Later in the film, after David has fled the hotel into a nearby forest populated by “Loners” who have foresworn the comforts of coupledom, he shows a bit more initiative in leading a romance with a woman he meets there. Because the Loner community strictly forbids any intimate activity, he and his partner must develop a secret code of gestures and movements to communicate with each other. The poverty of this body language is immediately apparent, however. Nor does it prevent the leader of the community from discovering their relationship and savagely punishing the woman.
In this way, the existence of meaningful outside resistance to the insane logic of the hotel is called radically into question. Escaping its disciplinary regime only seems possible for a short while. Whether you find a mate or not, whether you flee into the woods or are turned into an animal, your chances of finding true happiness are remote. Every instance of magic in the story just ends up confirming a reality devoid of it.
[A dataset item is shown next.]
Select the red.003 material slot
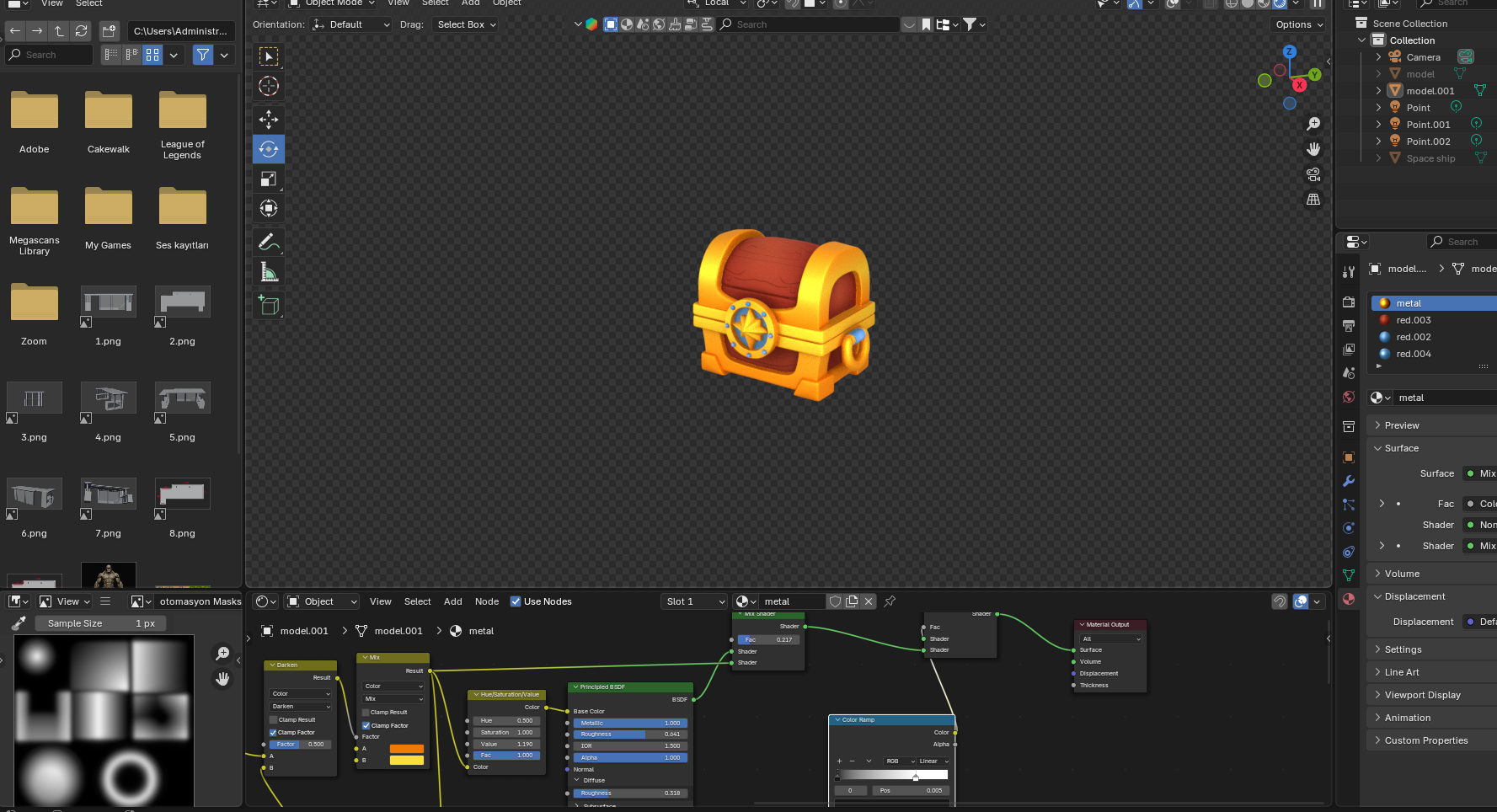1497x812 pixels. pyautogui.click(x=1413, y=320)
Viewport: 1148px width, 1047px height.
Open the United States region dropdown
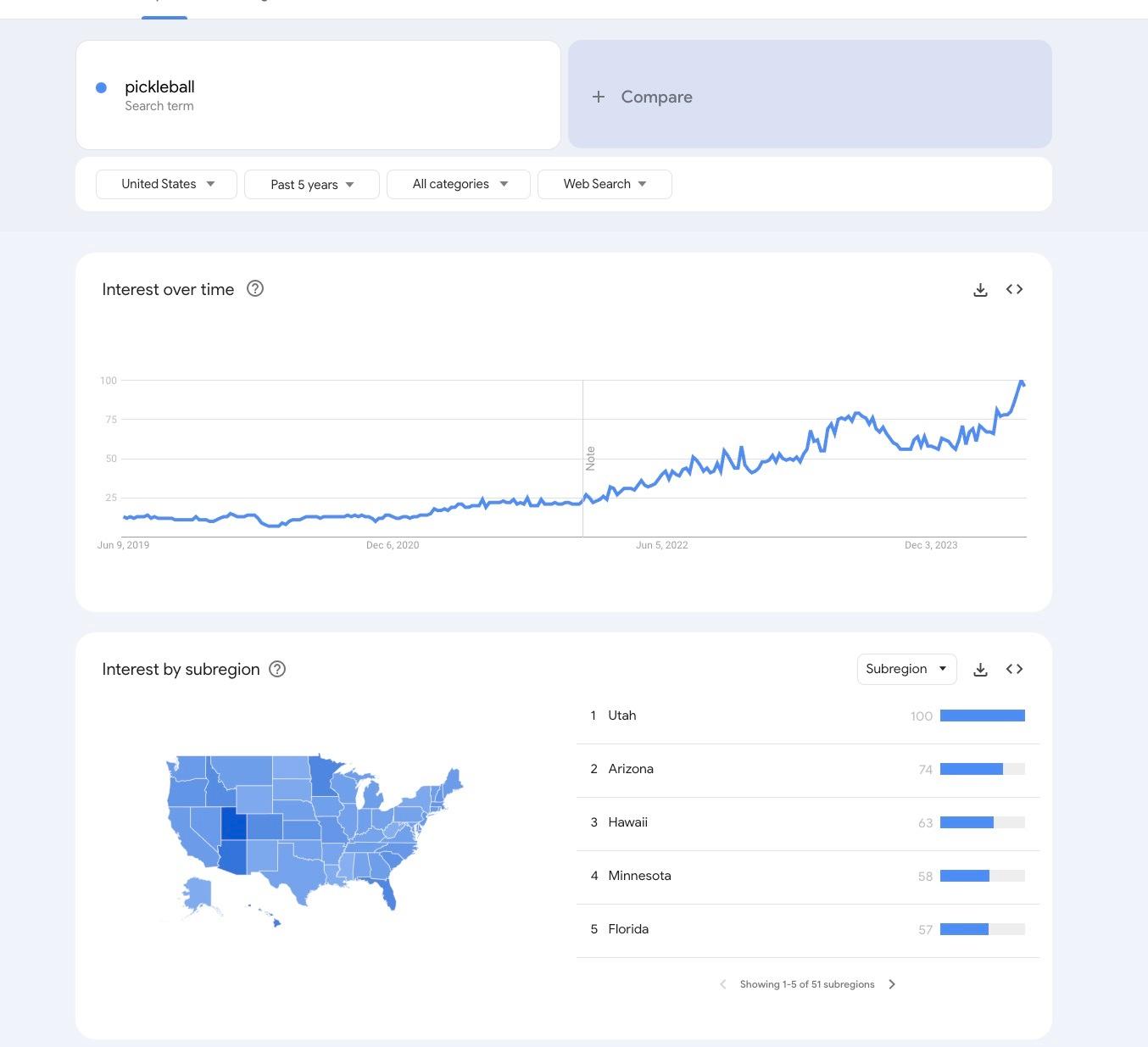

The ambiguous, yet undeniably bleak conclusion to The Lobster — one which I found especially unnerving, given what frightens me the most — confirms the double-sided message the film has been developing throughout: whether you consent to the belief that being part of a couple is the most important thing in life or vigorously repudiate it, you will still end up mutilated, and quite possibly by your own hand.
Because the film gives the audience plenty of time to think about the scenarios it depicts — one of the reasons why it feels so long — the typical division between the experience of watching it the first time and reflecting on that experience afterwards starts to blur. The further away I get from that first time, the easier it is to do that thinking without feeling so uncomfortable in the process. But the content of my reflections has not changed very much.
I knew The Lobster was a powerful film while I was watching it, even when I strongly desired not to be. And I continue to regard it that way now. Would I recommend it, though, to others? I can imagine the picture making most people uncomfortable and even more depressed. As a friend of mine noted when I expressed ambivalence about The Lobster after leaving the theater, life is short enough as it is without wasting time on activities that make us feel bad without doing much good. For all that, though, I have the sense that the film’s full impact on me has yet to be revealed, like a blow that only belatedly translates into a bruise.
To be sure, not many people are likely to seek out bruises. Pleasure will always hold more appeal than pain. Yet there is more potential for knowledge in the latter. Bruises tell us what we have failed to register, where we move too quickly or without sufficient awareness of our surroundings. They make our blind spots visible and testify to the gulf between the way we imagine our relations in the world and what they really constitute. Sometimes that’s a reasonable price to pay; in this case, it was the price of admission.